The sum of the combined measurements of the design Chen et al. [15] was calculated as 13.5, as stated in Table 12. On the other hand, in the case of the microservice design data constructed using the proposed method, as the direct connection relation of ev3-ev6, ev3-cv7, and ev4-ev8 is changed to an indirect connection by the new boundary, it was calculated as 9.5, as stated in Table 13.

Therefore, we measured the cohesion and the coupling, which are the reusability factors of the microservices constructed by the related research method [15] and the proposed method. Table 14 shows that the proposed microservice configuration method has high cohesion and low coupling and is highly reusable.

6. Conclusion

This paper presented a method for analyzing monolithic application design data and constructing them as container-based microservice units. The proposed methodology involves processes of monolithic design data analysis, microservice extraction, microservice implementation, and microservice deployment. In the monolithic design data analysis stage, monolithic design data were collected and classified into different types. In the step of microservice extraction, a graph was constructed by analyzing classes and associations; then, an entity unit microservice was derived. In the microservice implementation stage, the implementation of microservices was conducted by layer. Finally, in the microservice deployment phase, we created a deployment support script that can gather deployment environment elements and deploy microservices in a container environment based on the collection elements.

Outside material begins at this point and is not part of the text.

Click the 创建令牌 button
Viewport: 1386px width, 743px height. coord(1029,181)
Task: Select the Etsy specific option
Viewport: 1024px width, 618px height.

In addition, we conducted a case study on each step of the proposed microservice construction method. Finally, we confirmed that the “online ticket transaction system,” which is a monolithic application, was configured as a microservice unit and distributed and operated on a container basis. Moreover, by comparing the proposed method with related research and evaluating the reusability of the constructed microservices, we confirmed that the microservices developed in this study are superior in terms of reusability.

If the proposed microservice construction method is applied to an existing monolithic application, it can be configured as a container-based microservice unit at low cost. The advantage is that, in the initial container environment, the user need not manually generate a template script; he or she can generate a template script through the mapping table. Therefore, further development of the microservice unit in the serverless computing environment is expected in the future.

In particular, future research will focus on developing a monitoring tool to manage efficient container operation after distributing microservices constructed by the proposed method and on improving the performance of API Gateway to solve the network overhead issue between microservices.

Data Availability

The data used to support the findings of this study are available from the authors upon reasonable request.

Conflicts of Interest

The authors declare that there are no conflicts of interest regarding the publication of this paper.

Acknowledgments

This work was supported by the National Research Foundation of Korea (NRF) grant funded by the Korea government (MSIP) and the Ministry of Education (no. NRF-2017R1D1A1B03030243).